Your goal: Starting at the line below holding "You are a GUI" and stopping at the line holding "Ivonne Funes (419, 874)", print every line exactly, both ends included, and leave the rest out.

Dataset entries:
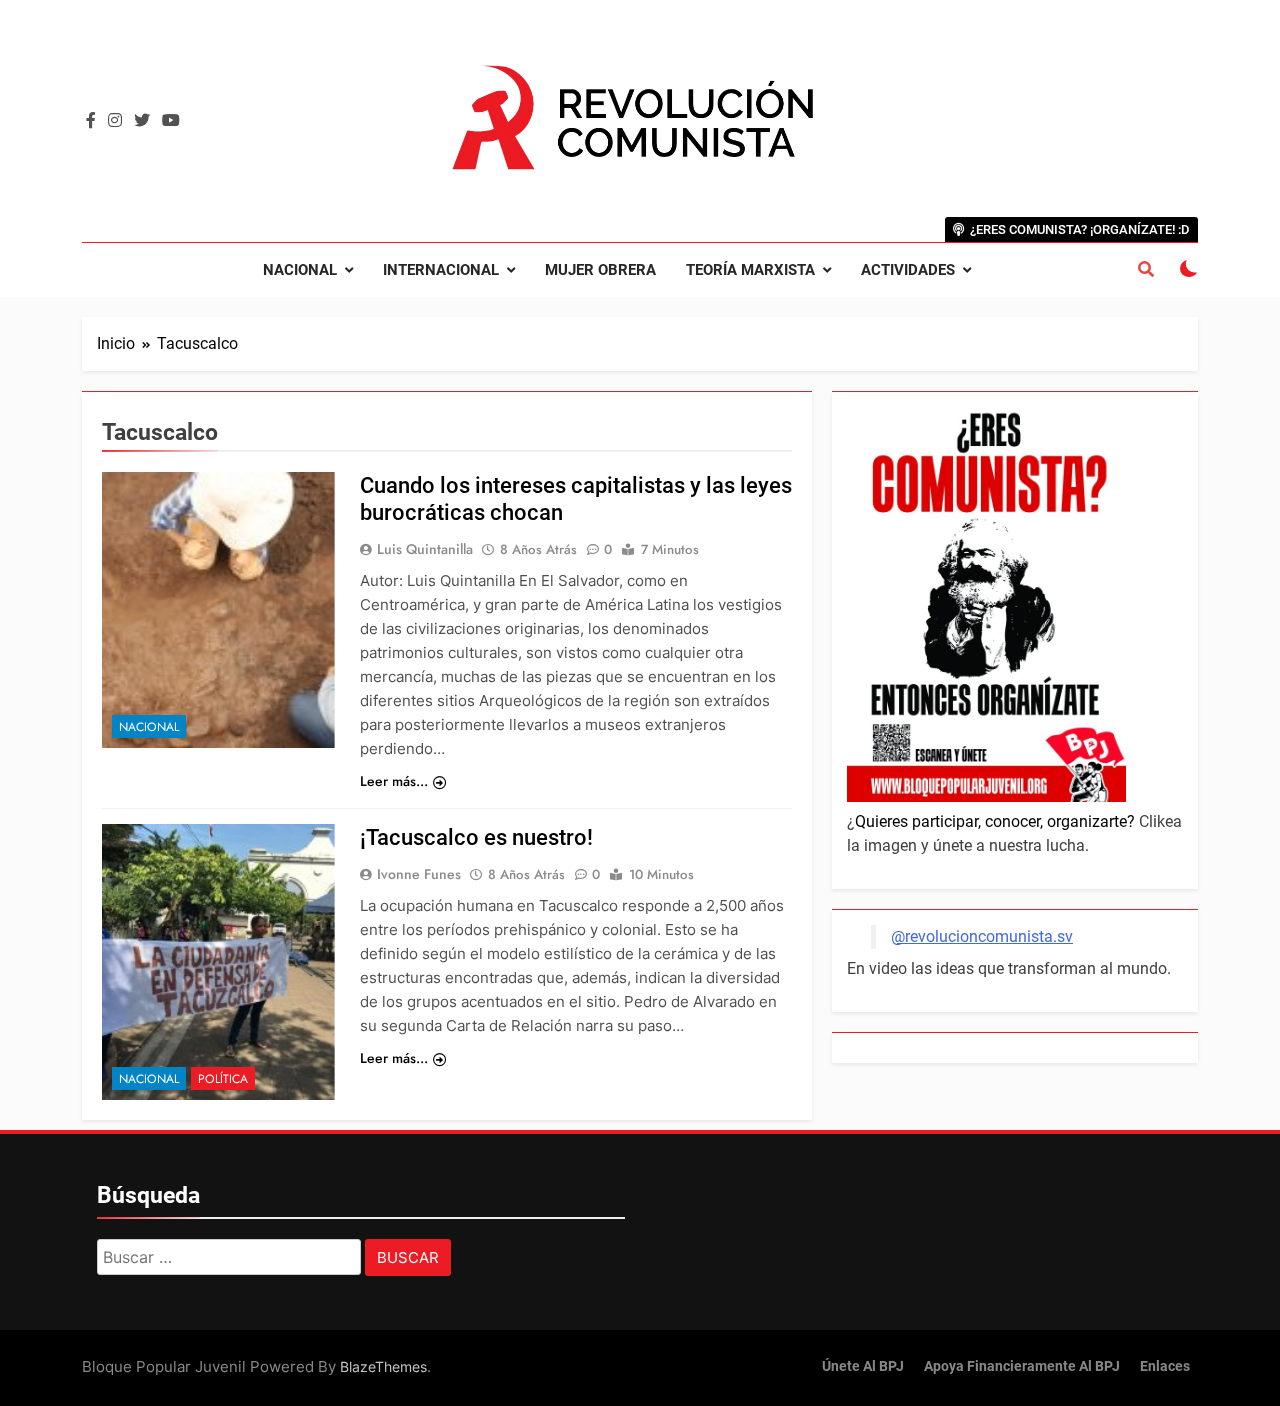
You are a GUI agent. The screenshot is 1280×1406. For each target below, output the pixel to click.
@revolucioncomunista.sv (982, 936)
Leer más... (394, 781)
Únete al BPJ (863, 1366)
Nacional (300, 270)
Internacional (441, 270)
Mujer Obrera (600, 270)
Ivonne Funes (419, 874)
==
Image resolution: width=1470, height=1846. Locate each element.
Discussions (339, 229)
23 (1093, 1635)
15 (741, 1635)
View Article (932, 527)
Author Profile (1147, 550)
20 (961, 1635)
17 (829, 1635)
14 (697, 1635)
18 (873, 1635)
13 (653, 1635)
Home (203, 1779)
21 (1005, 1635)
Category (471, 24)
...
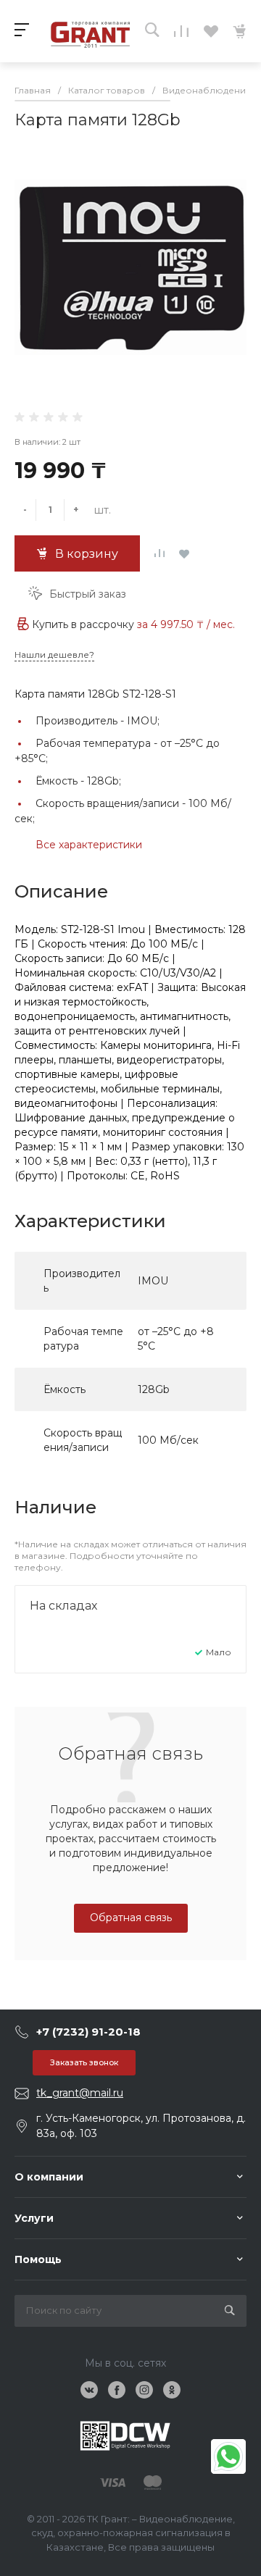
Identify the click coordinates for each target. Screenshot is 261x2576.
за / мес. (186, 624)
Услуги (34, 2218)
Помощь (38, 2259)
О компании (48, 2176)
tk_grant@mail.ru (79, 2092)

Exercise solution:
You are a GUI agent. The screenshot is 1280×1406. For each target below, output the pixel to click.
@revolucioncomunista.sv (982, 936)
Leer más... (394, 781)
Únete al BPJ (863, 1366)
Nacional (300, 270)
Internacional (441, 270)
Mujer Obrera (600, 270)
Ivonne Funes (419, 874)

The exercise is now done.